In his presentation, Edward (Ted) Huey of Columbia University in New York City summarized the current state of affairs of FTD treatments. The few trials that have tested the approved therapies for AD in FTD patients have had disappointing results. “It appears that some of the patients who respond to cholinesterase inhibitors are those with AD pathology,” he said at the meeting. Memantine, too, has been tested in a small number of FTD trials. “So far it has been well tolerated in patients, but has not yet been shown to be efficacious,” said Huey. The results of the largest trial of memantine in FTD to date, conducted by Adam Boxer, University of California, San Francisco, will come out in 2012. “It should provide an answer,” said Huey.

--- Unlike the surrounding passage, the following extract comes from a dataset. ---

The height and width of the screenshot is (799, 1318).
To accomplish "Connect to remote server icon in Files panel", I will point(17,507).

Aside from therapies borrowed from AD, two FTD trials are testing compounds that target tau—a protein that accumulates both in some forms of FTD and in AD. Allon Therapeutics, headquartered in Vancouver, Canada, is sponsoring a Phase 2/3 randomized double-blind, placebo-controlled study to evaluate the safety and efficacy of davunetide in a type of FTD called progressive supranuclear palsy (PSP). Davunetide is an eight-amino acid peptide derived from a neuroprotective protein. It acts by maintaining and stabilizing the microtubular network (Divinski et al., 2004 and Divinski et al., 2006). Tau binds to microtubules and destabilizes them; davunetide presumably counteracts this effect, though its mechanism of action is not entirely clear. In PSP, the primary protein that accumulates in cells is a pathogenic isoform of tau, four-repeat tau. “There is little amyloid or other pathology, which makes the disease very attractive for a trial,” said Boxer, who is the study director (see ARF related news story).

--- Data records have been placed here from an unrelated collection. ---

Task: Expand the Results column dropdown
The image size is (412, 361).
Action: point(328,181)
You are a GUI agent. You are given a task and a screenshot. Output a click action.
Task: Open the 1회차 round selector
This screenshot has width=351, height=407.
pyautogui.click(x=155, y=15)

Another company, Noscira, based in Madrid, Spain, is testing a different tau-busting agent in PSP. On 18 October 2011, the company announced that the last patient completed treatment in the yearlong Phase 2 efficacy trial of tideglusib, an inhibitor of glycogen synthase kinase 3-β (GSK-3β), one of the enzymes that phosphorylates tau. The trial tested two different doses of tideglusib (600 mg and 800 mg, taken orally once a day) versus a placebo in 146 patients with possible or probable mild to moderate PSP for 52 weeks at 24 sites in Europe and the U.S. “If these two trials demonstrate success with a tau-based drug in a pure tauopathy, this may help predict success in AD,” said Boxer.

Several presenters thought that targeting progranulin was a logical next step for FTD trials. Mutations in the progranulin gene may be the most frequent mutations among patients with autosomal-dominant FTD. The mutations lead to reduced levels of progranulin in blood and almost always produce TDP-43 inclusions in cells. Measuring progranulin blood levels in patients treated with a compound that boosts progranulin production may provide a way to monitor treatment effects (see ARF related news story). “A number of drugs that raise progranulin levels have been identified in high-throughput screens and tested in cell culture, and some have moved toward testing in animal models,” Boxer told ARF. “We hope that we will see clinical trials with some of these compounds next year.”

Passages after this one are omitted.